Curmudgeon's "Opening Times" Column - August 1997
* Off-Licence Free-for-all *
There's been a lot of discussion recently about the problems of underage drinking, much of it linked to the introduction of kiddie-friendly alcopops. But surely the most important factor at work is the simple ease of access to drink. There has been a tremendous growth of off-licences in small shops where drink is only a sideline, and supervision may well be weak. For example, a suburban newsagent near me has recently succeeded in acquiring a licence to sell alcohol, despite the fact that there are several pubs, two proper off-licences and a supermarket within ten minutes' walk. Local people didn't exactly have a problem getting hold of a few bottles or cans if they wanted them before, so where is the need?
The government are quite right too to propose to allow trading standards departments to use under-18s as decoys to try to buy alcohol, as they can already with tobacco sales. In the long-term, cigarettes may do a lot more damage to their health than a few drinks, but in the short-term, I'd feel less worried about the safety of my property and my family if the yobboes on the corner were simply smoking fags rather than drinking cans of Hooch as well.
* Speak For America *
Concern for the welfare of youth has also led to somewhat illiberal suggestions that the minimum age for tobacco sales should be raised to eighteen. Some other countries, though, have already gone much further down the road of restricting the freedoms of the young. Youthful members of "Britpop" bands on their first US tour may well be taken aback to find out that they can't get a drink in a bar until they're twenty-one. Americans can risk their lives in the service of their country at eighteen, but obviously having a beer is considered much more dangerous.
There's no shortage of rock stars and Hollywood actors who are quite happy to lecture us about saving the dolphin, or how Nicaragua should be governed, but fall strangely silent when it comes to what amounts to a major denial of human rights in their own backyard. It's not as if the idea is something jaw-droppingly radical, either. After all, a minimum drinking age of eighteen or less applies in Britain and most of the rest of Europe, and so do crime rates far below those in America.

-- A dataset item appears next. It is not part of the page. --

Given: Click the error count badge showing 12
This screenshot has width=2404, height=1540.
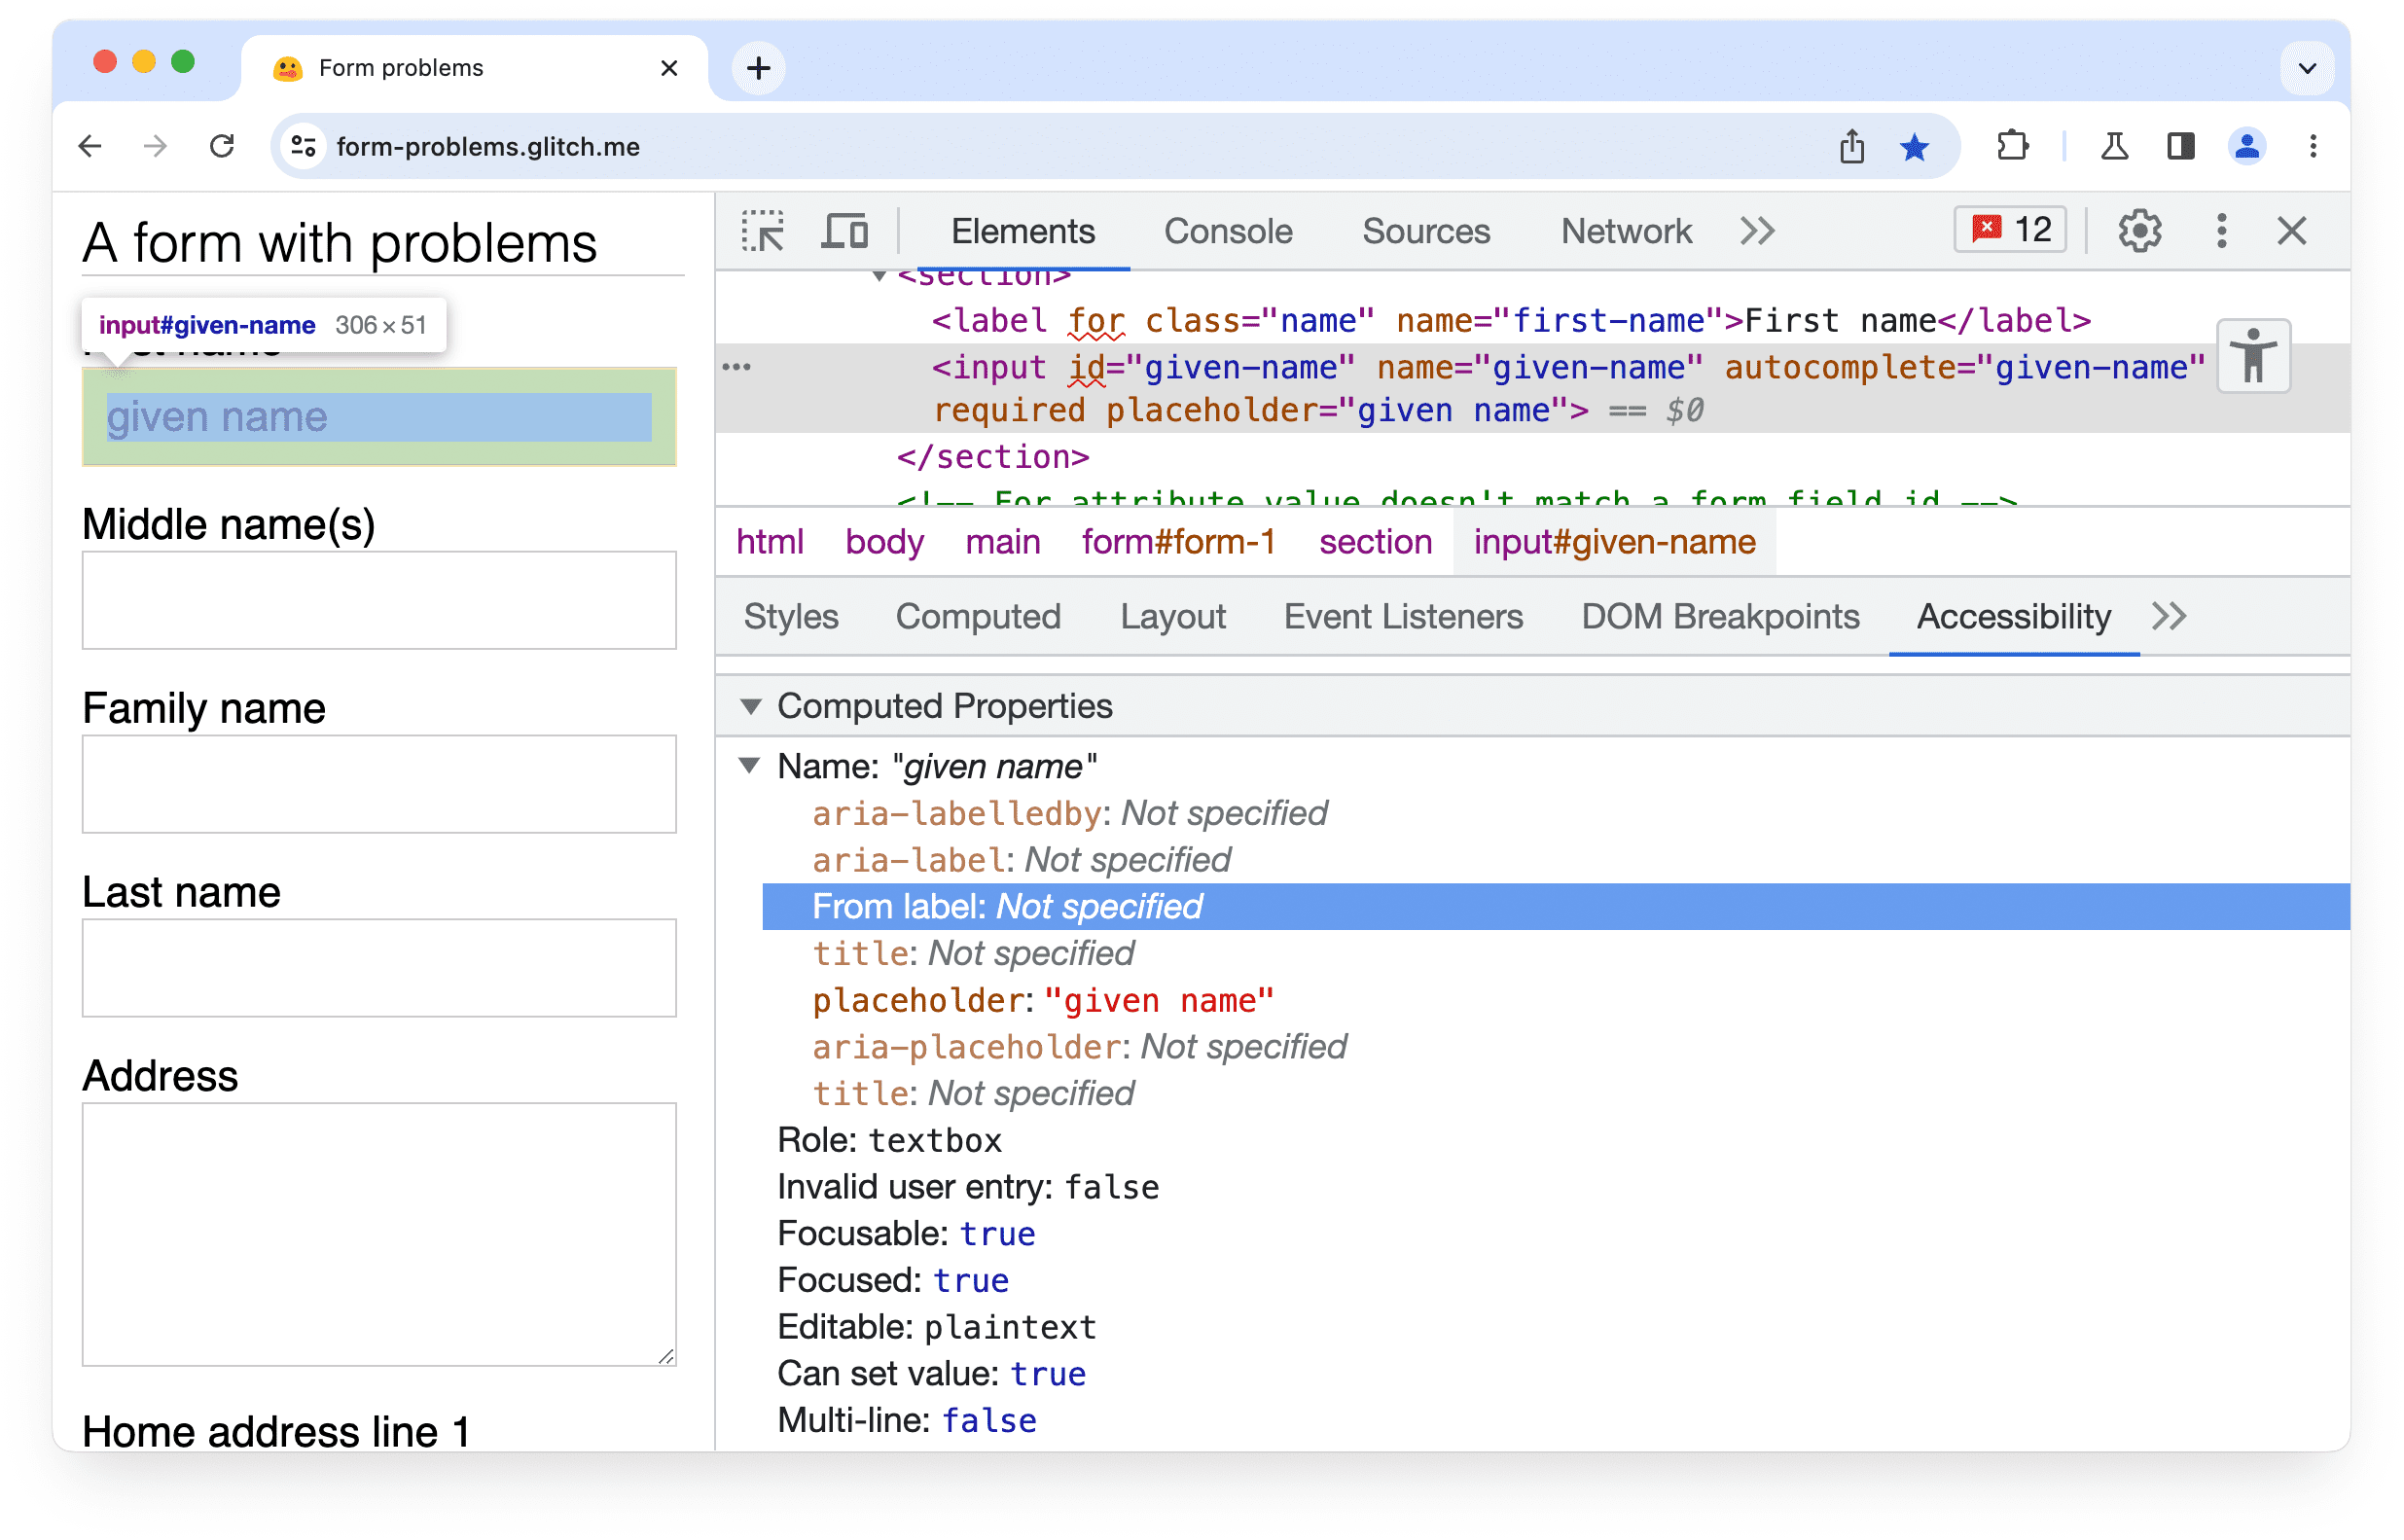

* Traditional Short Measures *
Many Greenalls pubs display a prominent notice to the effect that "We will be pleased to top up, with beer, the glass of any customer who prefers their beer to be served without the traditional head". A more mealy-mouthed statement is hard to imagine, and in effect it seeks to justify short measure by implying that anyone who wants a full pint is a bit of an oddball who doesn't want to go along with local traditions.
And how far back does that tradition go anyway? Swan necks were unknown on this side of the Pennines a mere fifteen years ago, and I suspect the idea that Northerners like a big head on their beer has its origins in the 50s and 60s when many outlets, particularly working men's clubs, switched over to metered dispense and 24oz oversized glasses, often associated with tank beer. Before then, it probably amounted to no more that the fact that pubs in the industrial North turned their beer over more quickly than those in the rural South, and so tended to serve it with more of a natural head.
Wouldn't it be more honest if Greenalls changed their message to read "We will be pleased to top up, with beer, the glass of any customer who prefers their pint to consist of the traditional twenty fluid ounces"?